Resilience FAQs

Business Continuity Management (BCM): A holistic management process that identifies potential threats to an organisation and the impacts to business operations those threats, if realised, might cause, and which provides a framework for building organisational resilience with the capability of an effective response that safeguards the interests of its key stakeholders, reputation, brand and value-creating activities (Good Practice Guidelines, 2018, based on ISO 22301:2012).

Activity (or Service or Product) to which urgency is given in order to avoid unacceptable impacts to the business during a disruption (ISO 22301: 2019).

No.  The focus of BCM is the continuation of Prioritised Activities in the event of an impact of any risk regardless of the cause of the disruption (e.g. continuing to teach when they lose their facility due to a fire / flooding); the focus of Incident Management / Response is the response to a specific hazard or threat (e.g. putting out the fire, stopping the pipes leaking). 

The purpose of BCM and Risk Management are aligned – they aim to protect the organisation’s ability to deliver its strategic mission.  BCM uses the Risk Management impact scales in its Business Impact Analysis.  Business Continuity Plans may be considered as a control against certain hazards.  Both BCM and Risk Management are drivers to develop organisational resilience which can be considered a preventative control for Risk Management.    There are also differences.  Risk Management considers specific risks and ensures that any remaining risk is at an acceptable level and / or that there is an action plan to prevent that risk materialising.  Management structures monitor the risks to – hopefully – prevent the risk materialising.  BCM doesn’t focus on risk, it focuses on those activities, services or products which are priorities for the organisation.  It considers how those priorities can be continued in the event of the impact of risks materialising .  This is based on the idea that multiple risks – both known and unknown – will have a smaller number of generic impacts (for example, the loss of staff can be caused by all manner of illnesses or scenarios). 

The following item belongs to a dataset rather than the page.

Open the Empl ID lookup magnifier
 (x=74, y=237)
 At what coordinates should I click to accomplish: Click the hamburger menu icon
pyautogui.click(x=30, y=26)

“The capability of an organisation to anticipate, detect, mitigate, prevent and, where necessary, withstand and recover from a challenge or disruption”.  Many Teams and Services contribute to organisational resilience – Security, Information Security, Safety, BCM, Insurance, Building Operations etc– all can be considered as Protective Functions to mitigate against Risks and monitor the mitigation of risk… i.e. Enterprise Risk Management is the unifying feature

Incident Management refers to both the actual management of an incident during a response but also refers to the developed capability of an organisation to respond, based on risk assessment and preparedness (including planning, training and exercising).

Imperial’s framework plan for managing incidents or crises. 

An incident is any event that can be, or could lead to a disruption, loss, emergency or crisis.  Examples could range from a first aid incident, fire alarm / evacuation, flooding to a newly emerging pandemic. 

Certain Teams have a role to respond to certain specific hazards or threats.  For example, Security respond to Security or first aid incidents.  These Teams will need to have Incident Response Plans / Procedures to steer their response.  Their focus will be saving life, preventing harm and mitigating the impact of the incident.  Other Teams have no such role to respond to fix the cause of the incident.  However, if they are involved in an incident (for example, they are evacuated), they will need to make sure they can continue to work – if they cannot, then they will need to invoke their Business Continuity Plans which will ensure they can continue to deliver their Prioritised Activities or Services while the responders respond to the incident itself. 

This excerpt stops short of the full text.